The FortiGate-800 firewall is rated at 600 Mbps, but Fortinet rates the device at 400 Mbps once the IDS/IPS protection module is enabled. At this bandwidth rating, the FortiGate-800 has horsepower to spare, and couples outstanding performance with very low latency when under load.

It achieved at least 400 Mbps of throughput in all the extreme tests (and with all signatures enabled), and much higher in a real-world scenario when used as a dedicated IPS device (performance may be affected if other security modules are activated).

Basic latency figures were well within acceptable limits for a device of this type at all traffic loads and with all packet sizes, ranging from 249 µs with 100 Mbps of 256-byte packets, to 280 µs with 400 Mbps of 1,000-byte packets.

Once the device was placed under load using HTTP traffic, latency figures actually improved. When the FortiGate-800 was loaded with 200 Mbps of genuine HTTP traffic, latency ranged from 138 µs with 256-byte packets to 198 µs with 1,000-byte packets. This is due to the use of NAPI drivers for the network cards, which switch from interrupt-driven to polling mode when under heavy load.

[Records from a collection]
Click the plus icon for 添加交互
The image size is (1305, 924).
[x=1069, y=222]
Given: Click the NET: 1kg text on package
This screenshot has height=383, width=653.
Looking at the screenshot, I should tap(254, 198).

Required work:
a: In the FortiGate-800 passage, what throughput rating does Fortinet give the device once the IDS/IPS protection module is enabled?
b: Transcribe the FortiGate-800 passage word for word, from "Once the device" up to and including "under heavy load.".

Answers below:
a: 400 Mbps

b:
Once the device was placed under load using HTTP traffic, latency figures actually improved. When the FortiGate-800 was loaded with 200 Mbps of genuine HTTP traffic, latency ranged from 138 µs with 256-byte packets to 198 µs with 1,000-byte packets. This is due to the use of NAPI drivers for the network cards, which switch from interrupt-driven to polling mode when under heavy load.